Balanced Budget Act of 1997 (BBA). The BBA contained a number of Medicare payment cuts. As mandated in the BBA, Medicare oxygen payments were reduced by 30% over a two-year period (25% in 1998 and 5% in 1999). The BBA produced the single largest payment reduction in the short history of the coverage of home oxygen. In addition to the payment reductions, consumer price index (CPI) increases were frozen, preventing even modest fee increases in subsequent years. The BBA also called for the establishment of DME competitive bidding demonstration projects in at least two

different metropolitan statistical areas (MSA), which became Polk County, Florida and San Antonio, Texas.

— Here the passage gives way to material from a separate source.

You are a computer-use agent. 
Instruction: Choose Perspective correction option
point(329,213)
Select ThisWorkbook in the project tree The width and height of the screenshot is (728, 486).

Medicare Modernization Act of 2003 (MMA). The MMA introduced additional payment reductions of 12.4% for home oxygen and called for the use of wide-scale competitive bidding (CB) for home oxygen and other medical equipment. CB essentially reduces all health care products and services to commodities and awards regional contracts to the lowest bidder. Providers that are not accepted into the program by Medicare will be excluded from participating in the program. CB will impact patients, physicians and other health care providers because it will place very rigid limits on the Medicare providers in a given market. No longer will physicians or hospitals be able to refer patients to their preferred home oxygen or CPAP provider; instead they will be limited to the approved, contract providers. There is also the possibility that some providers will not be able to stay in business if blocked from participation in the Medicare program, as these closed contracts will remain in place for three years before re-bidding the contracts. Deficit Reduction Act of 2005 (DRA). While it was noted earlier that the BBA of 97 mandated the largest single cut to home oxygen payments, the DRA may prove to be even more significant due to a complete change in the oxygen payment methodology. Prior to the DRA, home oxygen was in a unique payment class, one which required that Medicare rent the home oxygen technology for as long as medically necessary. In this model, the title of the equipment always remained with the oxygen provider. The foundation of this payment method is recognition that the provision of home LTOT is less about equipment and more about the delivery of home oxygen therapy services. Unfortunately, much attention has been placed on the acquisition cost of specific devices, in particular the oxygen concentrator. As a result, the DRA has changed the oxygen class to capped rental, which for the purposes of Medicare is actually a rent to-own payment model. Effective January 1, 2006, Medicare will discontinue monthly payments to home oxygen therapy providers for all oxygen equipment still on rental

services after 36 months (the first patients will be impacted January 2009). Medicare payment will be discontinued regardless of the patients ongoing medical need and home oxygen providers required to transfer ownership of oxygen equipment to the beneficiary after the 36th month. Medicare will continue to make payments to the provider for delivery of oxygen contents to a beneficiary and for non-routine equipment maintenance.